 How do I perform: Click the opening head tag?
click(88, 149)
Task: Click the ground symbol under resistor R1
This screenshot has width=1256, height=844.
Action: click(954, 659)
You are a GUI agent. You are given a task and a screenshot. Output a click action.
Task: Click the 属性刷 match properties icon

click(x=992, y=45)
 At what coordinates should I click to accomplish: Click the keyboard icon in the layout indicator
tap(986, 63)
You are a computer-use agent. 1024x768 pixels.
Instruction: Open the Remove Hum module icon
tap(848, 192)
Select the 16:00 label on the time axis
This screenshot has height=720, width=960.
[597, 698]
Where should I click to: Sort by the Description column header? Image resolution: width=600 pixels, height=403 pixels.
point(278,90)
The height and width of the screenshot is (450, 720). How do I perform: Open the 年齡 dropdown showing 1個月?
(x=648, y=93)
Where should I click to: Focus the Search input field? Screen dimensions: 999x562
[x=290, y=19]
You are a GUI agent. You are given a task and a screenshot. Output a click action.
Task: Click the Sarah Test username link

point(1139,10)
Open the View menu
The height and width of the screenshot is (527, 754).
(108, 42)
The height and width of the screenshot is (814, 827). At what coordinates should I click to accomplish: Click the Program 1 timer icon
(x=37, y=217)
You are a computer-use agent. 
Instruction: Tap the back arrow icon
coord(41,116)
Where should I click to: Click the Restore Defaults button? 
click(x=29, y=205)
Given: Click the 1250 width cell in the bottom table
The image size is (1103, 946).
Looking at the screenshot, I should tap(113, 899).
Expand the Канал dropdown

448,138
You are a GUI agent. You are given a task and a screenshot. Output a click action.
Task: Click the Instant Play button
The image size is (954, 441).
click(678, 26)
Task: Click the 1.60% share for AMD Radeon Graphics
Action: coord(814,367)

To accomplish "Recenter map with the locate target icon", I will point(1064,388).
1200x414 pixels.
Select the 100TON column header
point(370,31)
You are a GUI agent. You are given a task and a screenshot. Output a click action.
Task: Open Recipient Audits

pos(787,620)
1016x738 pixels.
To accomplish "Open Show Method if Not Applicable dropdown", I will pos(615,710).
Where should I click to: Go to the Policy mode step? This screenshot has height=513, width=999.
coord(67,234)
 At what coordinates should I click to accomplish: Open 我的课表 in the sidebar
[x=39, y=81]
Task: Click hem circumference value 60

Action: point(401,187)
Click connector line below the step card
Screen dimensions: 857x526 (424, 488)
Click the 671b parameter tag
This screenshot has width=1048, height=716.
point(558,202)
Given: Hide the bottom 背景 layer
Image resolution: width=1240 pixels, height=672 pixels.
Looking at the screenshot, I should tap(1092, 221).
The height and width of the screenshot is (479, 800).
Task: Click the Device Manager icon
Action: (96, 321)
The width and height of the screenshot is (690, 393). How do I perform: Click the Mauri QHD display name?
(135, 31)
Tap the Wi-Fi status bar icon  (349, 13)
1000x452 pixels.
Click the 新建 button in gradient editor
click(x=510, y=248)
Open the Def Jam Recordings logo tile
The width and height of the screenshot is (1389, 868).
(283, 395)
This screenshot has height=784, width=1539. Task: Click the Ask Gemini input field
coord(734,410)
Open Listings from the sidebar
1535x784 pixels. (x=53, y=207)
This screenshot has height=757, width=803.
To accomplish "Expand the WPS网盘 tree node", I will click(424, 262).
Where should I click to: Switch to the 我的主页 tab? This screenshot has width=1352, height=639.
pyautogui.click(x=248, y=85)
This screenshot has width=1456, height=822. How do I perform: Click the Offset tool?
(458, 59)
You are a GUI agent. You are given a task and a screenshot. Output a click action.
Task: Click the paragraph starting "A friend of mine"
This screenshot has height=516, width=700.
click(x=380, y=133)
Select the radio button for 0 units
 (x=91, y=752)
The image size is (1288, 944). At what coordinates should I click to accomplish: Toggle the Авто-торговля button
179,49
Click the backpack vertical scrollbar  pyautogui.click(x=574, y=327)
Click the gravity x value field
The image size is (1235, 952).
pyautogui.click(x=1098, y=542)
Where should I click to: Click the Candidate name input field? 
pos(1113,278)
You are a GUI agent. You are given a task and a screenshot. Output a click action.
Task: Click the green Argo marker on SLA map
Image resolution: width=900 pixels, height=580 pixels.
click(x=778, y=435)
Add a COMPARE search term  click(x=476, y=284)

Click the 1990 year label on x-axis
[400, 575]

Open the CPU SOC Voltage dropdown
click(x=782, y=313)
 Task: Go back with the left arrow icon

┄┄┄┄┄┄┄┄┄┄

| WHAT NEEDS TO BE DONE |
The full listing above should be retyped without any alteration.

| RESULT |
 How do I perform: Click the opening head tag?
click(88, 149)
Task: Click the ground symbol under resistor R1
This screenshot has width=1256, height=844.
Action: click(954, 659)
You are a GUI agent. You are given a task and a screenshot. Output a click action.
Task: Click the 属性刷 match properties icon

click(x=992, y=45)
 At what coordinates should I click to accomplish: Click the keyboard icon in the layout indicator
tap(986, 63)
You are a computer-use agent. 1024x768 pixels.
Instruction: Open the Remove Hum module icon
tap(848, 192)
Select the 16:00 label on the time axis
This screenshot has height=720, width=960.
[597, 698]
Where should I click to: Sort by the Description column header? Image resolution: width=600 pixels, height=403 pixels.
point(278,90)
The height and width of the screenshot is (450, 720). How do I perform: Open the 年齡 dropdown showing 1個月?
(x=648, y=93)
Where should I click to: Focus the Search input field? Screen dimensions: 999x562
[x=290, y=19]
You are a GUI agent. You are given a task and a screenshot. Output a click action.
Task: Click the Sarah Test username link

point(1139,10)
Open the View menu
The height and width of the screenshot is (527, 754).
(108, 42)
The height and width of the screenshot is (814, 827). At what coordinates should I click to accomplish: Click the Program 1 timer icon
(x=37, y=217)
You are a computer-use agent. 
Instruction: Tap the back arrow icon
coord(41,116)
Where should I click to: Click the Restore Defaults button? 
click(x=29, y=205)
Given: Click the 1250 width cell in the bottom table
The image size is (1103, 946).
Looking at the screenshot, I should tap(113, 899).
Expand the Канал dropdown

448,138
You are a GUI agent. You are given a task and a screenshot. Output a click action.
Task: Click the Instant Play button
The image size is (954, 441).
click(678, 26)
Task: Click the 1.60% share for AMD Radeon Graphics
Action: coord(814,367)

To accomplish "Recenter map with the locate target icon", I will point(1064,388).
1200x414 pixels.
Select the 100TON column header
point(370,31)
You are a GUI agent. You are given a task and a screenshot. Output a click action.
Task: Open Recipient Audits

pos(787,620)
1016x738 pixels.
To accomplish "Open Show Method if Not Applicable dropdown", I will pos(615,710).
Where should I click to: Go to the Policy mode step? This screenshot has height=513, width=999.
coord(67,234)
 At what coordinates should I click to accomplish: Open 我的课表 in the sidebar
[x=39, y=81]
Task: Click hem circumference value 60

Action: point(401,187)
Click connector line below the step card
Screen dimensions: 857x526 (424, 488)
Click the 671b parameter tag
This screenshot has width=1048, height=716.
point(558,202)
Given: Hide the bottom 背景 layer
Image resolution: width=1240 pixels, height=672 pixels.
Looking at the screenshot, I should tap(1092, 221).
The height and width of the screenshot is (479, 800).
Task: Click the Device Manager icon
Action: (96, 321)
The width and height of the screenshot is (690, 393). How do I perform: Click the Mauri QHD display name?
(135, 31)
Tap the Wi-Fi status bar icon  (349, 13)
1000x452 pixels.
Click the 新建 button in gradient editor
click(x=510, y=248)
Open the Def Jam Recordings logo tile
The width and height of the screenshot is (1389, 868).
(283, 395)
This screenshot has height=784, width=1539. Task: Click the Ask Gemini input field
coord(734,410)
Open Listings from the sidebar
1535x784 pixels. (x=53, y=207)
This screenshot has height=757, width=803.
To accomplish "Expand the WPS网盘 tree node", I will click(424, 262).
Where should I click to: Switch to the 我的主页 tab? This screenshot has width=1352, height=639.
pyautogui.click(x=248, y=85)
This screenshot has width=1456, height=822. How do I perform: Click the Offset tool?
(458, 59)
You are a GUI agent. You are given a task and a screenshot. Output a click action.
Task: Click the paragraph starting "A friend of mine"
This screenshot has height=516, width=700.
click(x=380, y=133)
Select the radio button for 0 units
 (x=91, y=752)
The image size is (1288, 944). At what coordinates should I click to accomplish: Toggle the Авто-торговля button
179,49
Click the backpack vertical scrollbar  pyautogui.click(x=574, y=327)
Click the gravity x value field
The image size is (1235, 952).
pyautogui.click(x=1098, y=542)
Where should I click to: Click the Candidate name input field? 
pos(1113,278)
You are a GUI agent. You are given a task and a screenshot. Output a click action.
Task: Click the green Argo marker on SLA map
Image resolution: width=900 pixels, height=580 pixels.
click(x=778, y=435)
Add a COMPARE search term  click(x=476, y=284)

Click the 1990 year label on x-axis
[400, 575]

Open the CPU SOC Voltage dropdown
click(x=782, y=313)
 Task: Go back with the left arrow icon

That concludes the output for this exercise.